Yeah, that was a gamble. My retirement wasn't on the line though, we were financially okay in that department, along with paying for college, etc. After devoting a lot of time reading studies on the division of housework in modern American families, I decided that it was likely to improve and focused on that. It's hard to visualize the counterfactual, how I would have felt if we were still dealing with this. But I tend to be data driven and the numbers for married people are generally better than unmarried.

If my husband never made money at all, I wouldn't have married him. Financial security is a huge factor to me. He was always a good earner, just an even better spender until he made so much it'd be difficult to spend it.


So you married an immature man who treated you badly, but that's ok because money?


He treated me poorly in a way that the majority of men treat their wives poorly. In most American households, women do the majority of housework. So, uh, yeah, like most women in hetero couplings, who stay married, I tolerated this suboptimal yet common condition until it subsided. My decision to do so was less about money and more about wanting to be married to a man.

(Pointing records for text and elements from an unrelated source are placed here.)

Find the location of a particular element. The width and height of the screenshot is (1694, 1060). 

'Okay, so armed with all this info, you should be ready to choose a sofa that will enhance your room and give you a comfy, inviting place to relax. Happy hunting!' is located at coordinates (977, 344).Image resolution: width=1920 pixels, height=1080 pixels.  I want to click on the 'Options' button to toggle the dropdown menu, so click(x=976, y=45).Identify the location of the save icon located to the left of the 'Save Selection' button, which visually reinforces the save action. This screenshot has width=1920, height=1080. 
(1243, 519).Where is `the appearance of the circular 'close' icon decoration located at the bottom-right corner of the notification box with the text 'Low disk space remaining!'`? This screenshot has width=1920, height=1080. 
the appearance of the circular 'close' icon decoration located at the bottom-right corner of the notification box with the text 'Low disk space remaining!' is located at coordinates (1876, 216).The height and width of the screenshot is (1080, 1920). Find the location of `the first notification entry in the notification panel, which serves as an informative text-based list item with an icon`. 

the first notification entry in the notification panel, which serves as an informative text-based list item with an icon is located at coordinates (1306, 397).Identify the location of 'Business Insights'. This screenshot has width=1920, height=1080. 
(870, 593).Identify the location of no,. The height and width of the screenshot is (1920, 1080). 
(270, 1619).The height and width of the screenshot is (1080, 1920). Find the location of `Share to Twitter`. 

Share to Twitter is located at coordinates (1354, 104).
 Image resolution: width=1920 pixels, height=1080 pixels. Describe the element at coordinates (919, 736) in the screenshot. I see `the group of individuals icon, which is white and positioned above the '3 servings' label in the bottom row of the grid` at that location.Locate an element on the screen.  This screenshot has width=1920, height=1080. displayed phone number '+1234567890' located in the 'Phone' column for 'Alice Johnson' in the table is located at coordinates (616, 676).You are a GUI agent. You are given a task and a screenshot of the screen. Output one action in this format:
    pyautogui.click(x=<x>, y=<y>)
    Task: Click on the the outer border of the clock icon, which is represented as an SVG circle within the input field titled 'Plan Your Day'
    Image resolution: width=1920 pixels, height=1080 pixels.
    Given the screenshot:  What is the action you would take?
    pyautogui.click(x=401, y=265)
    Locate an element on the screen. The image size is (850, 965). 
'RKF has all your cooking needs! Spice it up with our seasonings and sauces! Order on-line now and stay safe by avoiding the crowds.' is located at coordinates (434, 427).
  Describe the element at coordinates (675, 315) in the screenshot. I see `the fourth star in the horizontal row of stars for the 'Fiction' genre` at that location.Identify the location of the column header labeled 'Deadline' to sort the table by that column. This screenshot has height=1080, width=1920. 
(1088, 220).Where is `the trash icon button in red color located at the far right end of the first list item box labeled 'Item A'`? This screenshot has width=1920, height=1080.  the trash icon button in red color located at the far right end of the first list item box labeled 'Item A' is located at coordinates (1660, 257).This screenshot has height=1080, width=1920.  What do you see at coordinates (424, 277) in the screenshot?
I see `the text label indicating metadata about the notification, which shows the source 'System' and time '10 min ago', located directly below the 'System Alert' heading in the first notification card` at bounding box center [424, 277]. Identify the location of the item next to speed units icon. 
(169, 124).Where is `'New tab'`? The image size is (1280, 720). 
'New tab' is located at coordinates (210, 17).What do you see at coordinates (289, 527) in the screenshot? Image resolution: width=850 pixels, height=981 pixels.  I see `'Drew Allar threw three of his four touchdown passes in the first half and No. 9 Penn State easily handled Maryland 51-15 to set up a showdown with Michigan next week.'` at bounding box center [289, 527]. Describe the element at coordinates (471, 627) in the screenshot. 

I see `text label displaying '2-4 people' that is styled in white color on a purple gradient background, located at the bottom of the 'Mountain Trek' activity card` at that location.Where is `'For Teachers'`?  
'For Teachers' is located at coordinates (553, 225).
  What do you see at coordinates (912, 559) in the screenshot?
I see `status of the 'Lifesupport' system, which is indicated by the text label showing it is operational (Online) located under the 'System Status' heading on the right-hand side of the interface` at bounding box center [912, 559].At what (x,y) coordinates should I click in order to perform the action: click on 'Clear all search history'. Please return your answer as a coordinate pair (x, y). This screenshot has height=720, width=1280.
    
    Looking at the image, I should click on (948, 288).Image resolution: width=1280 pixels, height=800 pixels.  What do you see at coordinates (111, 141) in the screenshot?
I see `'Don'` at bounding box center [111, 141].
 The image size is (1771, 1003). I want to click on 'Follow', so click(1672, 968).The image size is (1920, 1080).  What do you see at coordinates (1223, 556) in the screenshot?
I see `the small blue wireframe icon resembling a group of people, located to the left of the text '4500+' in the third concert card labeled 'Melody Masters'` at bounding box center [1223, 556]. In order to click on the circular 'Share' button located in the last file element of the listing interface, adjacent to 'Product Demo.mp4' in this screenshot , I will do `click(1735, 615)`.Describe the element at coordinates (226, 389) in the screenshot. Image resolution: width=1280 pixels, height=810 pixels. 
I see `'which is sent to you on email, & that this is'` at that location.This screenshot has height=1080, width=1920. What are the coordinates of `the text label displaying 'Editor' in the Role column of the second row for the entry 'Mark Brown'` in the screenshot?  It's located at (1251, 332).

That's pathetic. Why would you even want to be married to a man if you think the majority of men treat their wives poorly?


OP has since clarified that her situation is substantially different from mine. I had garden-variety housekeeping issues that are normal. Why would I want to be married when being married sometimes produces conflict, unequal balances etc? Because I consider these things to be part of the human condition.


Well, that's convenient for these useless spouses, because they do not. Men don't stay in relationships that make their lives more difficult.


Au contraire. That’s just it. They didn’t understand that adulting and raising children and maintain a house was actually a lot of constant effort. But they stay in these “relationships” that have more responsibilities, but don’t ID them or do them. Their life is more difficult because their wife and kids keep asking them to do stuff. But they won’t do it, and they certainly won’t do it proactively or on their own accord.